Fascinating, engaging, and extremely visual, this Enhanced Thirteenth Edition of FOUNDATIONS OF ASTRONOMY brings readers up-to-date on the developments and discoveries in the exciting field of astronomy as recent as the summer 2015 New Horizons studies of Pluto and its moons. Throughout the book, authors Michael Seeds and Dana Backman emphasize the scientific method as they guide students to answer two fundamental questions: What are we? And how do we know? In every chapter, the book discusses the interplay between evidence and hypothesis, providing both factual information and a conceptual framework for understanding the logic of science.
New photos illustrating recent astronomical events add to the text’s strong visual appeal and help to engage students’ interest in chapter content.

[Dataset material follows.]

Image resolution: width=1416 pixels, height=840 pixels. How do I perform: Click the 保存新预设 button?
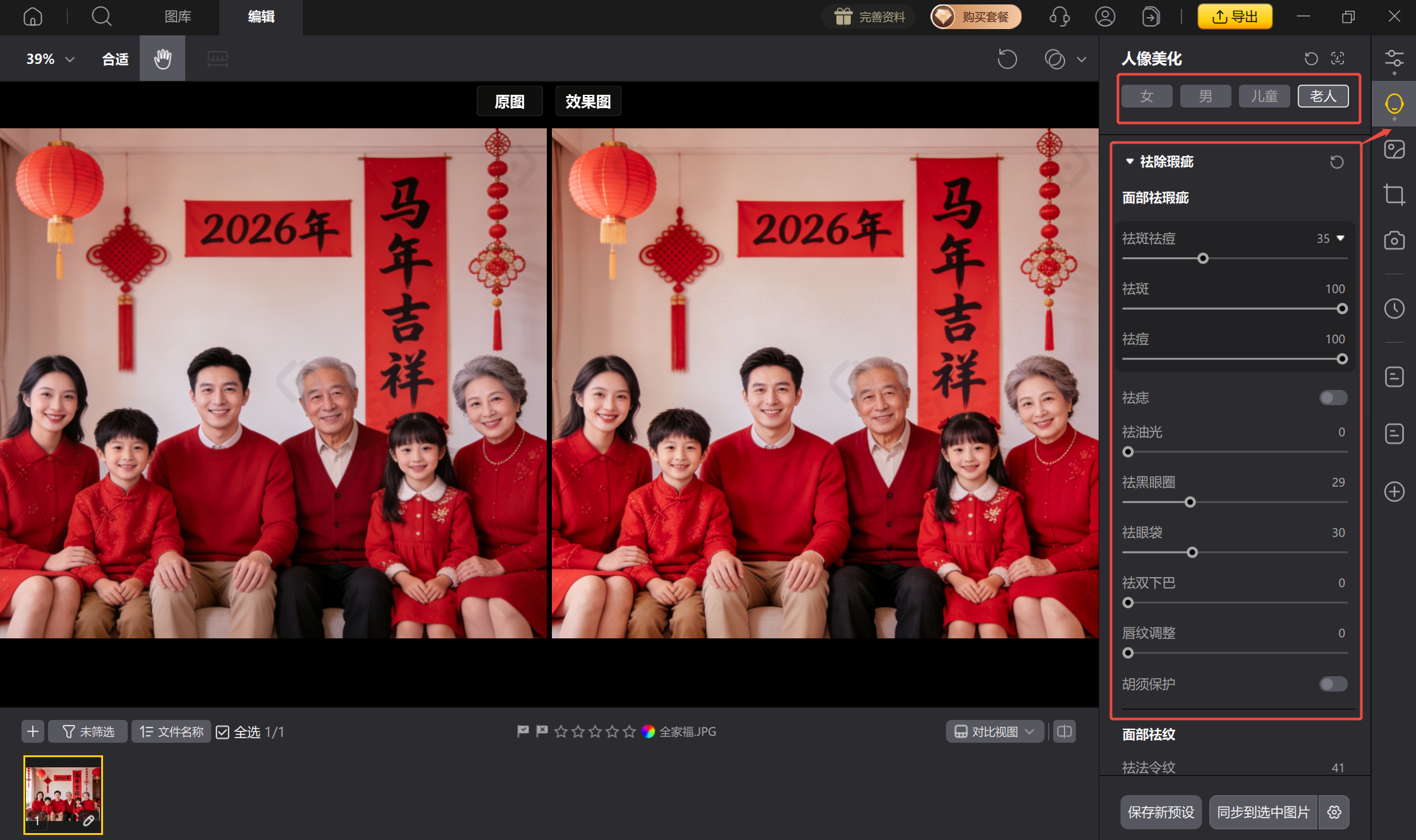[1161, 812]
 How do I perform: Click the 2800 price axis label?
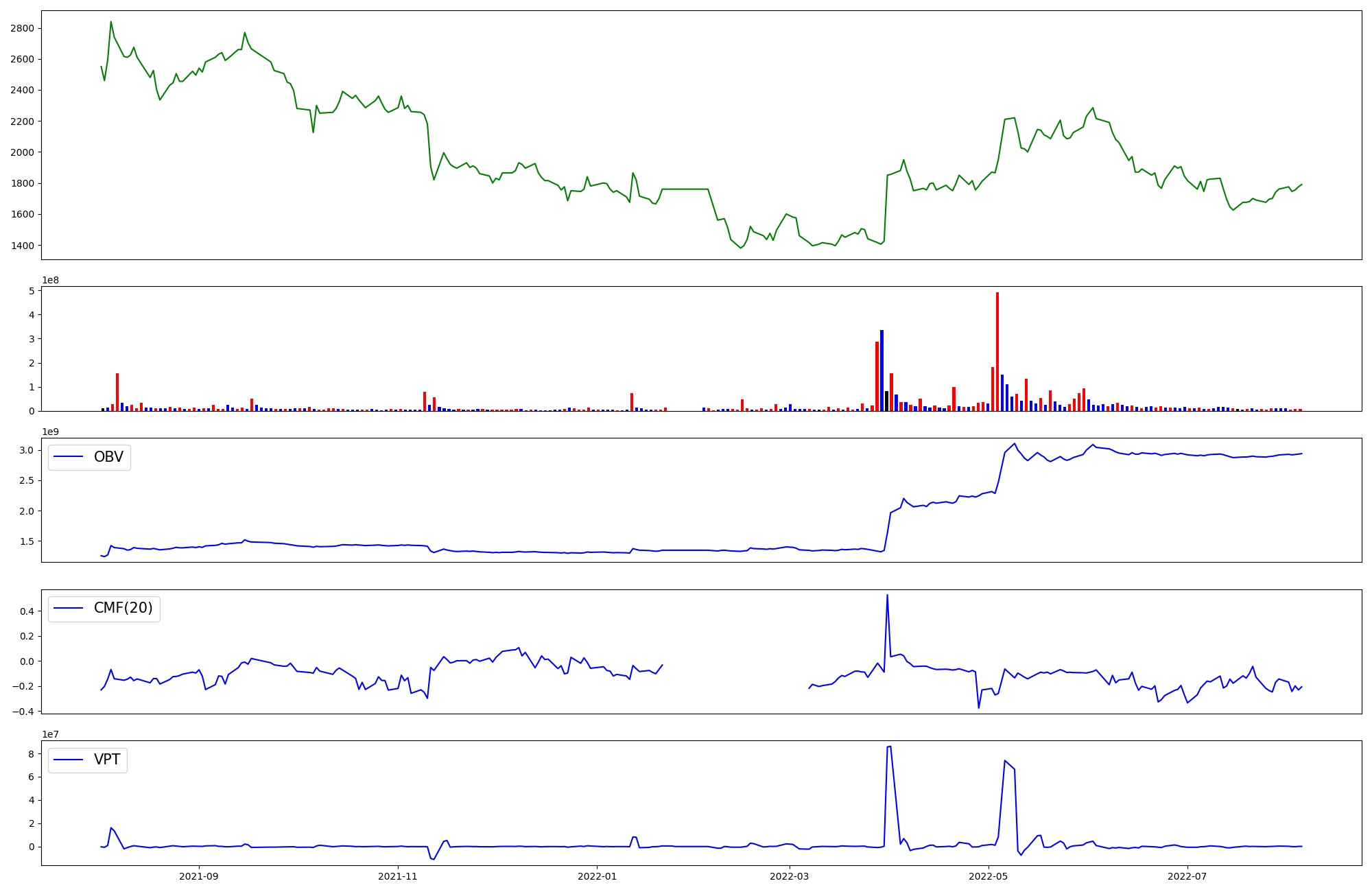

A versatile MindTap teaching and learning system is now available to support the text, providing a variety of useful resources, including assignable and gradable activities, pre- and post-learning assessments, and videos relevant to chapter material.
The authors focus strongly on the scientific method throughout the text, using astronomy as a way to explore and explain fundamental scientific principles and processes. For example, "How Do We Know?" boxes highlight great moments in science from various disciplines to illustrate the logical processes scientists use to learn about nature.
End-of-section "Doing Science" features help students review key concepts and hone critical thinking skills by considering how scientists construct logical arguments from observations, evidence, theories, and natural laws. Each feature includes a thoughtfully posed science question, sample answers to illustrate scientific reasoning, and a second question to allow students to construct their own argument.
A unique art program showcases this visual science in striking style, with hallmark Concept Art Spreads providing two-page visual summaries of key concepts covered in the text, Concept Figures combining art and text to help students synthesize information as a unified concept, Guided Discovery Figures showing sequential frames of art to demonstrate processes that occur over time, and H–R diagrams designed to help students grasp key ideas at a glance.
Whenever possible, the authors bring chapter content to life with captivating photographs from the Spitzer Infrared Observatory; the Chandra X-Ray Observatory; the Hubble Space Telescope; as well as images of Saturn, its rings, and its moons from the Cassini spacecraft; and images of Comet Churyumov-Gerasimenko from Rosetta’s lander, Philae. Additionally, this Enhanced Edition includes new images of Pluto as photographed by NASA’s New Horizon’s spacecraft in summer 2015.